Хорошие эпитеты: точные и резкие, как вырубленные из твердой породы.

Исторический очерк «Красная площадь» говорит о том, что полемика Всеволода Иванова с самим собой привела к усовершенствованию формы.

С проселка «Факира» мастер подходит к благоустроенному шоссе исторического романа.

«По земляным валам крепости ходила стража, одетая в шкуры, с длинными мечами, как у норманнов, с длинными деревянными щитами; на этой площади, которая позже получила название „Красной“, что значит красивая, собиралось вече, чтобы выбрать своих правителей.

Великий торг продавал самострелы и мед, подошвы и иконы, фонари и овощи, кафтаны и короба-корзины, шелка, железо, жемчуга и седла, масло и деревянные избы, мечи и детские игрушки. Отсюда шла дорога на Орду. Дымились костры, и возле шалашей распевали скоморохи, в деревянных церквушках стонали колокола, возле ларей с рубцами и другой дешевой пищей беседовали воины и миряне, пьянствовали, распутничали, дрались, а на холме, там, где ныне Спасские ворота, продавали рабов, воняли квасные кади, „стригуны“ лязгали ножницами, приглашали желающих постричься, в канавах плакали подкидыши, а на папертях нищие пели длинные песни о покосах, о странствиях, об удалых людях. Так появилась Москва».

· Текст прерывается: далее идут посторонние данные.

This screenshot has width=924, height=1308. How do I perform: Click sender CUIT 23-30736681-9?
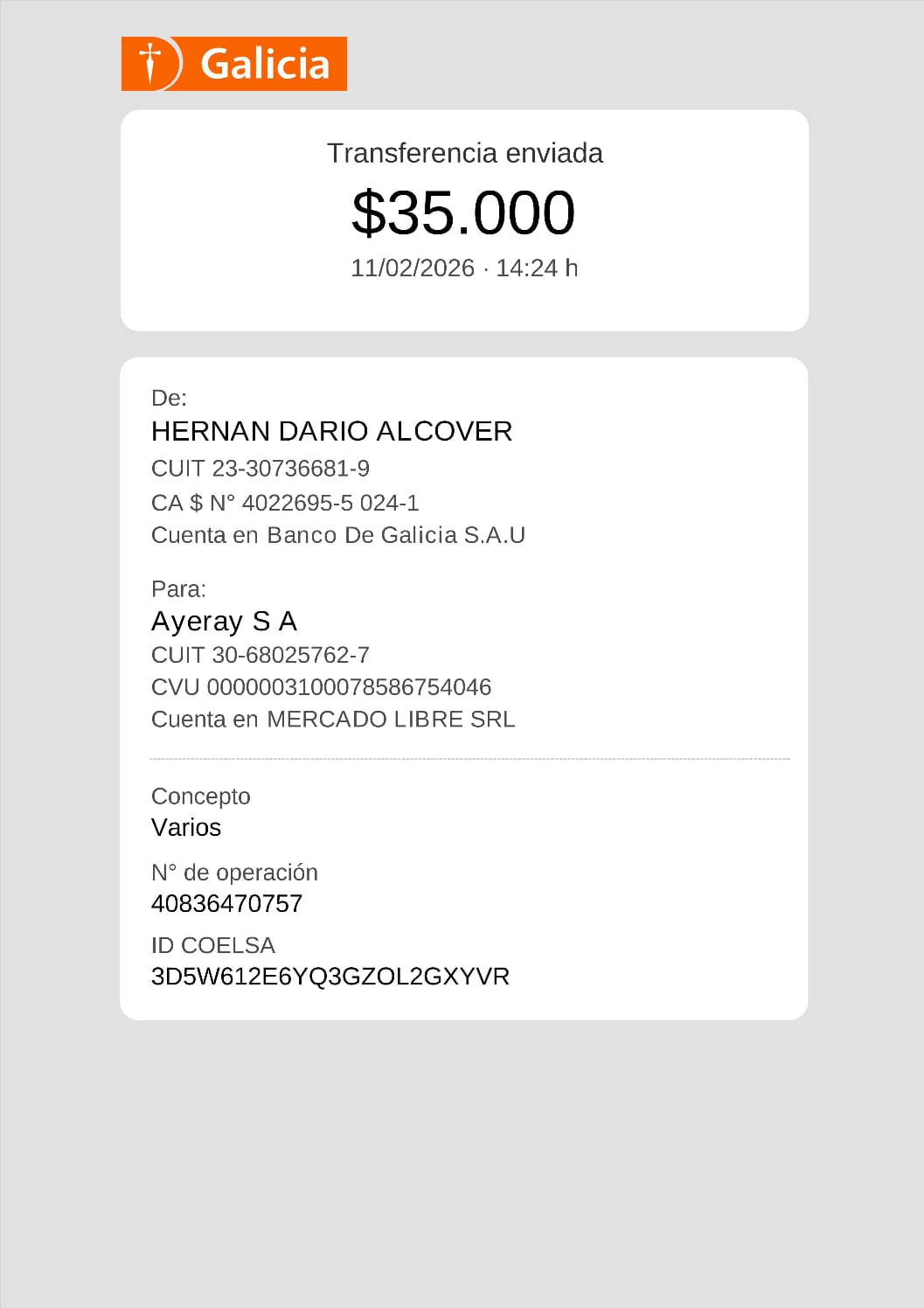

Начало, достойное Вальтера Скотта, – как сказал Пушкин о «Тарасе Бульбе»…

2

Всеволод Вячеславович Иванов – подлинный самородок. Его открыл Горький. Еще в 1917 году Алексей Максимович напечатал рассказы начинающего автора во втором «Сборнике пролетарских писателей». Но по-настоящему в литературу Всеволод Иванов вошел в самом начале 20-х годов, когда в первом советском толстом журнале – «Красная новь» – появились его повести «Партизаны» и «Бронепоезд 14–69». «Бронепоезд» стал нашей классикой.

Будучи участником гражданской войны в Сибири, писатель своим свежим и оригинальным пером создал ряд незабываемых народных характеров и образов партизан, вступивших в борьбу с Колчаком и американскими захватчиками. Впоследствии инсценировка «Бронепоезда» с громадным успехом прошла во МХАТе и явилась новой вехой в развитии советской театральной культуры.

Всеволод Иванов известен читателю как автор множества превосходных рассказов, очерков и патриотических статей, из которых следует отметить «Мое отечество» и «На Бородинском поле», написанные в дни Великой Отечественной войны.

Большой исторический роман «Пархоменко» занимает особое место в творчестве писателя и является наиболее зрелым, реалистическим его произведением.

Тонкое чувство языка, острая метафоричность, сильное зрение и безупречный слух – все то, что Горький называл «живописью словом», в высшей степени свойственно литературному стилю Всеволода Иванова. Именно эти качества и сделали его одним из самых оригинальных и выдающихся мастеров советской прозы.